Friday, November 7, 2008

Bon Voyage

It's late and he's finally asleep. I can't sleep because he's snoring so loud. It was loud earlier this evening as well. I was in the bedroom when I heard,

"OW!" A familiar sound my youngest daughter makes when the drama starts. I got up and walked in the kitchen and stood at the bottom of the stairs.

"That really hurt Nicholas." I could tell her teeth were clenched together when she said this.

"Well then next time don't just walk in here and turn off the TV when I'm watching it!"

"Hey!" I hollered up the stairs. No response, so I climbed the stairs I hate so much and there stood my two younger children glaring at each other.

"Mom, Nicholas just kneed me in the back and back and dumped ice on my head!"

Nicholas turned his body towards me and cocked his head to the side, then said, "Well maybe you want to hear the whole story."

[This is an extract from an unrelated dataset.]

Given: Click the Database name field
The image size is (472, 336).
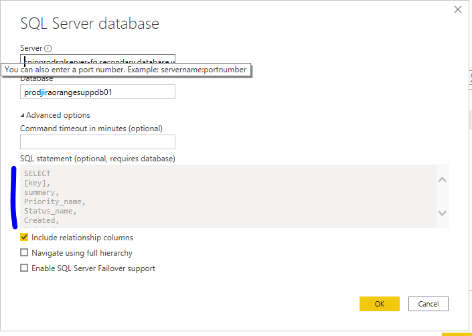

My daughter started in again and I firmly told her to lower her voice. She completely ignored me and kept after her brother.

"Why aren't you doing anything Mom?" Her voice is getting louder and again I asked her to lower the volume.

"You always take Nicholas' side and never listen to me. I'm the one that gets hurt and I get into trouble. I hate this family so much." She stomped off and slammed her bedroom door.

He heard the slam and immediately was in the midst of things.

"You know what that does to me."

"I'm sorry, I'm trying to handle the situation." I explained.

He walked away and I headed for my daughter's room. She was crying hysterically and I struggled to calm her down. She told me her side of the story and then I went and talked with Nicholas to get his side. While I was talking to Nicholas my daughter came in his room and wanted to know why I let him talk to me that way.

"We were just talking, your brother wasn't swearing at me." I was having trouble reasoning with her and I couldn't get her to calm down. She was getting louder and louder.

"I can't believe you, he gets away with everything."

I'm not doing very well trying to control my children. Everyone is upset, voices are raised and yet again she stomps off and slams her door for the second time. Her crying is louder than before and Nicholas bangs on the wall.

This time he comes up the stairs.

"I only have one thing to say, you better stop slamming the god damn doors and banging on the fucking walls or you're all going to be sleeping in a motel room tonight."

"I didn't kick the door Dad." Nicholas told him. My son calls him Dad. He treats Nicholas rotten and still my son calls him Dad. I know Nicholas longs for a Father but he is NOT a good example of what a Father should be.

"You didn't slam the door?" he asked.

"No."

"Well I heard a door slammed twice now.

"It wasn't Nicholas that slammed the door." I said irritated. He shot me a look that could kill and raised his voice informing me not to start with him. I turned my back to him and walked away.

Things died down and later he came upstairs to ask me if I would set the alarm for 5 AM. I didn't want too so I encouraged him to use the alarm on his cell phone. He lowered his head.

"Yes, I'll set it for 5 AM." I said.

He walked back down the stairs shaking his head. I sat there for a moment going over what just happened in my mind, trying to understand why I would wake him up for his lovely Mediterranean Cruise when I'm not even going! Hell no I'm not going to set the alarm. Get your own dumb ass out of bed.

His kids raised such a fuss when they heard about the trip, especially his oldest daughter. She called me a moocher. He didn't even stick up for me and tells me all the time that I use him, so I decided one of kids could go with him on the cruise. I no longer wanted to go.

He was unhappy when 5 AM came and went the next morning. I attempted to sleep in the same room with him but his snoring was so loud I knew I wouldn't get any rest so I opted for the upstairs bedroom. He thanked me for waking him up at 5 AM and I said have a nice trip.

"I will."

He called me from the airport and then again from New York to tell me his oldest son was moving in over the weekend. Why can't I find a job?? I'm getting closer to that Walmart greeter job. We could move out and be on our own again and never have to look back. He told me he didn't feel right about the trip. My thoughts were about planes crashing or ships sinking. What a terrible person I am. If he didn't feel right about the trip then I would be with him things would be different between us and he would have set his children straight about me. He is my husband and shouldn't he be taking care of me?

It will be a quiet week and I am going to focus on my school. I got an A in my Math class and now finishing up my computer class. I hold dearly to school it keeps my sanity in tact. I'll go to Europe someday and when I do it will be exciting and all I dreamed it would be. How embarrassing it is when someone asks where your husband is and have to explain he is on 12-day cruise in the Mediterranean. They just look at me.